Life as a sf.net conversion script author
About a year ago, the infrastructure team of the python language project sent out a call for trackers. They had come to the conclusion that the tracker available at sourceforge was not good enough. I can understand that - it's very hard to use, and since it's running on sourceforge's servers, it can't be customized.
I and several other people thought that roundup, a tracker infrastructure would be a good choice, so we formed a team and managed to come up with a submission for the call. This included writing a conversion script that took the data from sourceforge and imported it into the new tracker. I created this script based on a screenscraper library for sourceforge written by Fredrik Lundh. This was importer #1.
Later on, roundup was selected as one of the two final alternatives. Happy happy, joy joy :-). A team was formed (including me) for creating the tracker, and Upfront Systems kindly provided a linux host for running the tracker.
Now began the real work of designing the tracker and adjusting the importer to the final schema. During this time, sourceforge managed to fix their broken xml export, so I wrote a new importer that instead of screenscraping webpages took an xml file as input which was much faster and more reliable. That is, I wrote importer #2.
Later on, when we were beginning to get ready for production launch, a real showstopper shows up - the xml export from sourceforge couldn't cope with the size of the python project - the export was missing data.

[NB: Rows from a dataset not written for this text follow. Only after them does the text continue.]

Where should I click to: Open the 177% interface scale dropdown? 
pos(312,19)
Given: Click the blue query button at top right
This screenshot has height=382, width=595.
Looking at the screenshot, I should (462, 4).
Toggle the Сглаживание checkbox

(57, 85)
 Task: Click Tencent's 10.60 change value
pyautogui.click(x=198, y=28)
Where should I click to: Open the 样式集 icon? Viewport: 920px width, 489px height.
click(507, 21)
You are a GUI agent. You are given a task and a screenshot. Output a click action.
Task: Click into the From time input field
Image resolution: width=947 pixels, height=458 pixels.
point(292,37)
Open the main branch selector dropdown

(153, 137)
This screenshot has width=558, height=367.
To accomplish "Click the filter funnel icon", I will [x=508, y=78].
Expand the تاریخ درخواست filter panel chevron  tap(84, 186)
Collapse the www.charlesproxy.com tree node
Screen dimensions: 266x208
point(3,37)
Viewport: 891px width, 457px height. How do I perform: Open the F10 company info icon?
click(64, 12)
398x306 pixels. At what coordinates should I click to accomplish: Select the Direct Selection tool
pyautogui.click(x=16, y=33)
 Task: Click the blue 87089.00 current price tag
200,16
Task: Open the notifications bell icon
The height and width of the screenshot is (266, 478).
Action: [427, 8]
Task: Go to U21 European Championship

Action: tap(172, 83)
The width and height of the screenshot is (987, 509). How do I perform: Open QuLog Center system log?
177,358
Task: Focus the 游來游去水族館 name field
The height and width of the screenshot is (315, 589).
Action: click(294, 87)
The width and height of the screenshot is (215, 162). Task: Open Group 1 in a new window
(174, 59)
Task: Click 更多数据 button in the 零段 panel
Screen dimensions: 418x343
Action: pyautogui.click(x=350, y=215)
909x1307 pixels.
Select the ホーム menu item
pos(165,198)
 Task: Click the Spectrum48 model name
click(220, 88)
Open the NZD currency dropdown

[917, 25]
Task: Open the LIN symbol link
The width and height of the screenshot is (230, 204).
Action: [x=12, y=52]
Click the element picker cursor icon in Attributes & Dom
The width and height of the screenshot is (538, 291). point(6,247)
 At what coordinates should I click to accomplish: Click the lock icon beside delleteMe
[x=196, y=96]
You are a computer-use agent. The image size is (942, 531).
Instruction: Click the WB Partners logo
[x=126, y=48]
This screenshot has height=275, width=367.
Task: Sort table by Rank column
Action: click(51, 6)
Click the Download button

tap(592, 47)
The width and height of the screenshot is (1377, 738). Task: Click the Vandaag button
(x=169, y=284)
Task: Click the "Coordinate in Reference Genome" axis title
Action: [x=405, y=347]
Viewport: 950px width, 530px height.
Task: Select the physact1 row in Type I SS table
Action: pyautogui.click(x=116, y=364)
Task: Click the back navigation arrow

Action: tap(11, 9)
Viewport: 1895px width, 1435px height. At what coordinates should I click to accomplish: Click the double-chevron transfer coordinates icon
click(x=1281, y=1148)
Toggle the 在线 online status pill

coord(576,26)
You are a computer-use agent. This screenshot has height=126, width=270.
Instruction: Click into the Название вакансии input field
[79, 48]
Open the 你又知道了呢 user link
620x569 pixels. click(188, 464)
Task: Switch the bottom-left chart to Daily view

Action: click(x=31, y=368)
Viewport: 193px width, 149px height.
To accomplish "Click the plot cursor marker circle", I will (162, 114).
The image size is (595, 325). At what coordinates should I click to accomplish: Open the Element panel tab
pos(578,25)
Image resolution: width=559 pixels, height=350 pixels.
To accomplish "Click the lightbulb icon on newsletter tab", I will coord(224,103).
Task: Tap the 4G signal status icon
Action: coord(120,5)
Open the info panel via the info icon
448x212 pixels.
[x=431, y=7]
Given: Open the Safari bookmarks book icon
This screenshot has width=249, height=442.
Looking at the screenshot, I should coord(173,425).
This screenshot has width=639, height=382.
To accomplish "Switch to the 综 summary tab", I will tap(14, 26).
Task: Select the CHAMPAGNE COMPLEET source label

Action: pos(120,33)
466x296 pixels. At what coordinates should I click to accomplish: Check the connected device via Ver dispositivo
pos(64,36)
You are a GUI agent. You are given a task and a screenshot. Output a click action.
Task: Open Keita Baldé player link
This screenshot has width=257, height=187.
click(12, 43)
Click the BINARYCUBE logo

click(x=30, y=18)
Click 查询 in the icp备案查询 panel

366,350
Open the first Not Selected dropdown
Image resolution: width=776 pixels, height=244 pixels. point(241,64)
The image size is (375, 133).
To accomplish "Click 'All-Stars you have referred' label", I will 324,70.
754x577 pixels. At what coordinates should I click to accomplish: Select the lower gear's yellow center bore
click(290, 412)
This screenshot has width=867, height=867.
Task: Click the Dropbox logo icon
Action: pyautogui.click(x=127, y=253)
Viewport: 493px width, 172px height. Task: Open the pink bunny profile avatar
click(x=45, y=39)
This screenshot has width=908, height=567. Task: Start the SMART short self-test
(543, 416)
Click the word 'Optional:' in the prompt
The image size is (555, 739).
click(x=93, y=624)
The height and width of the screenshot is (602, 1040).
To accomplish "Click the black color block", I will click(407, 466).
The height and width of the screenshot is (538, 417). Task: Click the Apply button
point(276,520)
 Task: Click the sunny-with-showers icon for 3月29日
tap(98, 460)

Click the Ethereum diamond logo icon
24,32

After several months of waiting for sourceforge, they have a new export script that includes all data. Unfortunately, it has a completely new xml format. Writing a third importer was less than fun, but I managed to complete importer #3 yesterday. Hopefully, I didn't introduce that many bugs..
Who knows, maybe the python project will have a new tracker sometime this year? :-)
Try out the new tracker at http://bugs.python.org.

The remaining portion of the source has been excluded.